“It’s been five full years since I called BS and declared war … against [this] stupid, broken, arrogant industry…. We have great financial results [and] very strong free cash flow.”
What to make of extreme language like that from the transcript of a top company executive in an earnings call? Hype? Bluster? Refreshing dose of reality?
A new study finds that “investors appear to largely treat extreme language as an informative signal, as it stimulates significant trading activity and generates strong price reactions.”
Further, such language is not principally a reflection of management style or a way to spread hype or mislead investors, according to the paper in March issue of The Accounting Review, a peer-reviewed journal of the American Accounting Association
Rather, it “is positively associated with future earnings and sales. In contrast, moderate language exhibits no or weak association with future performance. [Managers] appear, on average, to use extreme language to convey information about future operating performance.”
The effect of strong language is substantial, according to the research, by Khrystyna Bochkay of the University of Miami, Jeffrey Hales of the University of Texas at Austin, and Sudheer Chava of Georgia Institute of Technology.
Enlisting people through a crowdsourcing Internet marketplace to judge the linguistic extremity of words uttered in earnings calls, the researchers found that a mere 1.33% increase in extreme words conveying optimism results in about a 6% increase in a stock’s trading volume and a 0.63% price boost over three days.
As the study notes, these increases are above and beyond those attributable to actual financial results, as well as those attributable to the linguistic tone of executives’ comments, as measured by proportions of positive to negative words.
Thus the paper took a sizable step beyond a large body of research on the effects of linguistic tone in various kinds of financial reporting. Prior studies focused on the relative preponderance of positive and negative words without considering how strongly expressive they were.
The research also found that the extra boost in share price that occurs when extreme language accompanies positive earnings surprises is not just a temporary blip.

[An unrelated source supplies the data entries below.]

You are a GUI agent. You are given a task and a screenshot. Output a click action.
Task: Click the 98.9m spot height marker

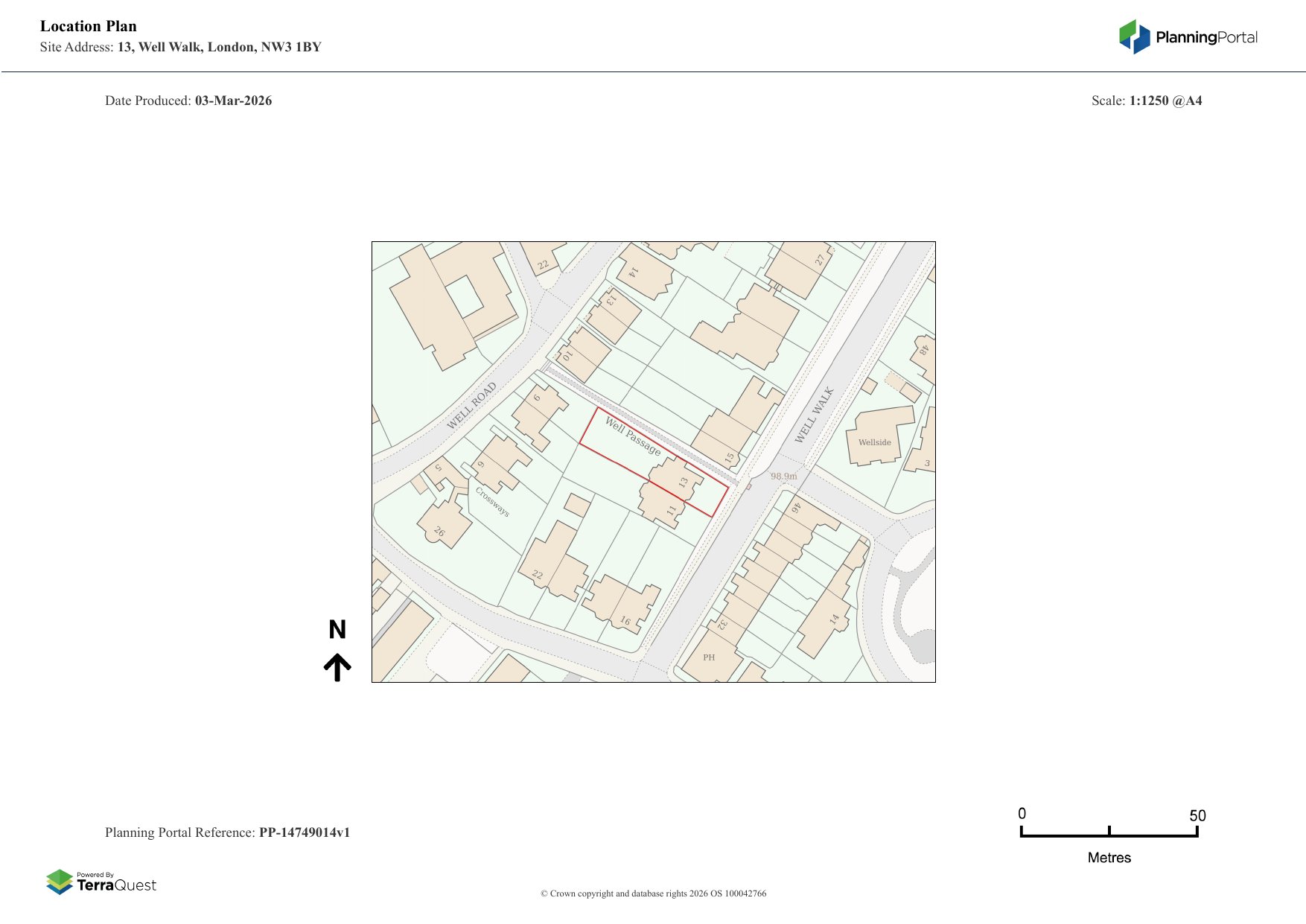[783, 477]
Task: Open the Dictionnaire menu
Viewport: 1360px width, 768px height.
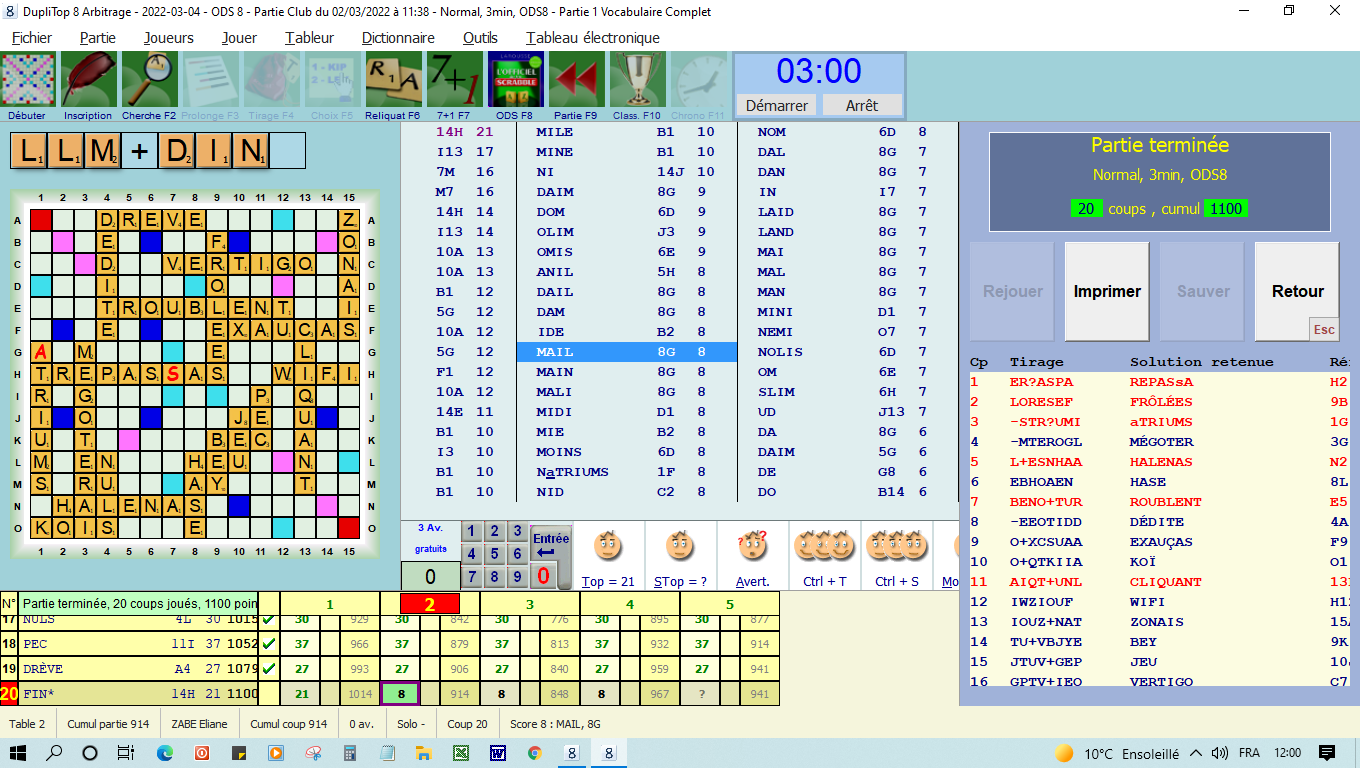Action: pos(398,38)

On the contrary, the three-day increases are largely sustained over time.
Analyzing cumulative buy-and-hold investor returns in the 60 trading days following earnings calls, the professors observed “no significant drifts or reversals in prices, suggesting that investors price the information in extreme language correctly.”
Extending their analysis further to the relationship of linguistic extremity to one-year-ahead earnings and sales, the study reported extreme language to be positively associated with both.
What about conference calls when earnings fall short of forecasts? Strong expressions of optimism can to some extent be effective then too, the research found, helping limit shareholder losses.
In addition to its impact on investors, linguistic extremity significantly affects professional stock analysts as well. The professors found that it increased both the magnitude of forecast revisions and the proportion of analysts undertaking revisions.
The study’s findings derive from a massive effort at linguistic analysis that involved categorizing words in transcripts of 60,940 earnings calls, including both introductory remarks and Q&A sections.
Individuals from an Internet crowdsourcing marketplace that is frequently used in social-science research were tasked with ranking by linguistic extremity nouns, verbs, adjectives, and short phrases. The result: a dictionary of 23,355 words and phrases, each scored on a scale of -5 (strongly negative) to +5 (strongly positive). Examples:
- +5: terrific, excellence, incredible, amazing
- +3: solid, effective, accomplishment, strengthen
- +1: competitive, encourage, steady, transparency
- -1: limitation, heavy, undue, step back
- -3: difficult, volatile, underperform, unfavorable
- -5: terrible, default, devastate, worst
With ratings in hand, the researchers constructed ways to measure the proportion of linguistic extremity in transcripts, defining positive extreme words as those scored at +4 and +5 and negative extreme words as those at -4 and -5.
They then set about analyzing the relationship of ratings to short-term stock-trading volumes and price movements as well as to longer-term measures of stock returns, company financial performance, and analyst activity.
The professors see their findings as potentially valuable for investors and managers alike. “While investors might be naturally suspicious of strong language from corporate managers, particularly when it is of the optimistic variety,” says Hale, “our study cautions against rejecting it out of hand, as more often than not it reflects managerial conviction
He adds that CEOs, CFOs, and other corporate managers involved “might want to resist pressures from their legal departments to dampen their language when circumstances seem to warrant speaking out strongly.”